There is an inextricable relationship between crop growth traits and the development of final yield and quality, with crop yield showing an increase with increasing leaf area index within a specific range [45]. Li et al. indicated that the number of grains per square meter in winter wheat was significantly and positively correlated with the mean LAI, while the thousand grain quality was significantly and positively correlated with the maximum plant height, where the mean LAI played a greater role in determining yield [43]. Song et al. reported that the yield of winter wheat was significantly and positively correlated with the mean and maximum growth rates of the dry matter accumulation process [46]. The present study used correlation and stepwise regression analysis (Figure 8 and Table 4) to find that the model characteristics Lt₃ and LRmax, which were significantly correlated with yield, had the most significant effect on yield formation. The grey correlation analysis showed (Figure 6) that the correlation between the parameters Lt₃ and LRmax, and yield under aerated drip irrigation was above 0.7. In addition, it was observed (Table 3) that ADI, and N₁ and N₂ applications significantly reduced Lt₃ while significantly increasing LRmax compared to the CK and N₀ application treatments. This promoted favorable growth in leaf area, resulting in a positive impact on yield formation. Jo et al. also confirmed that the fruit number increased with the higher LAI [13]. In the current scenario, the study of crop dry matter quality and nutrient accumulation using sigmoid curves and their characteristic parameters has become one of the main focuses of crop growth simulation studies [7,24,47,48]. In this study, only two growth dynamic indicators, i.e., plant height and LAI, were simulated and analyzed.
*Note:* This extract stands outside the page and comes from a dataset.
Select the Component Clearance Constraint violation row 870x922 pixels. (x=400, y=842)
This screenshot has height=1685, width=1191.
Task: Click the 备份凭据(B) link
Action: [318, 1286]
In the future, multi-year experiments must be carried out to simulate the dry matter accumulation and nitrogen accumulation of different vegetables at different fertility stages under aerated drip irrigation, using the effective cumulative temperature as the independent variable. This would improve the precise regulation of nitrogen fertilization in vegetables and provide a scientific basis for reasonable prediction of biomass and yield to ultimately achieve increased yield and efficiency.

5. Conclusions

Through this study, it was found that a scientific basis was provided for the dynamic simulation and accurate prediction of greenhouse tomato growth under ADI and N application.

Compared to the CK and 0 kg N ha⁻¹ treatment, ADI and N application were found to significantly increase the maximum growth rate and average growth rate over the rapid growth period of the tomato plant height and LAI; this also reduced the effective cumulative temperature at which plant height entered the rapid growth period (p < 0.05), thereby increasing the time spent in the nutritional growth phase, and this laid the foundation for better development of the subsequent reproductive organs. Tomato yields also confirm it: the highest yield of 85.87 t ha⁻¹ was noted in the N₂A treatment, which was increased by 13.8%, 12.2%, and 39.6% (p < 0.05), respectively, compared to N₂C, N₁A, and N₀A treatments. Grey correlation analysis showed that the characteristic parameters closely related to yield were all from the ADI and N application treatments. Furthermore, it was observed that the effective cumulative temperature (Lt₃) and the maximum growth rate (LRmax) of the LAI at which the LAI entered the slow growth phase were the key growth characteristic parameters affecting tomato yield.